— WHAT THE TASK ASKS —
Reproduce the following lines verbatim, with nothing added or changed.
begin PROVIDED DATA
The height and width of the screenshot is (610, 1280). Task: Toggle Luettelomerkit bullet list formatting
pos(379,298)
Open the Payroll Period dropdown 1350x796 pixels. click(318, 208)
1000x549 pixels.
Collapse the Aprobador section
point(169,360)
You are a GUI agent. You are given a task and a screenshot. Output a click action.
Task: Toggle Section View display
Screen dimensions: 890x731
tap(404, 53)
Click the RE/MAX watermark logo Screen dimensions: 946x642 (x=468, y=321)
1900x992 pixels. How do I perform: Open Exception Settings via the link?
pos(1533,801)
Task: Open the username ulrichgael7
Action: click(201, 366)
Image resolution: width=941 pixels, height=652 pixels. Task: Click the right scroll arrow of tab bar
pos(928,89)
end PROVIDED DATA
— TASK OUTPUT —
The height and width of the screenshot is (610, 1280). Task: Toggle Luettelomerkit bullet list formatting
pos(379,298)
Open the Payroll Period dropdown 1350x796 pixels. click(318, 208)
1000x549 pixels.
Collapse the Aprobador section
point(169,360)
You are a GUI agent. You are given a task and a screenshot. Output a click action.
Task: Toggle Section View display
Screen dimensions: 890x731
tap(404, 53)
Click the RE/MAX watermark logo Screen dimensions: 946x642 (x=468, y=321)
1900x992 pixels. How do I perform: Open Exception Settings via the link?
pos(1533,801)
Task: Open the username ulrichgael7
Action: click(201, 366)
Image resolution: width=941 pixels, height=652 pixels. Task: Click the right scroll arrow of tab bar
pos(928,89)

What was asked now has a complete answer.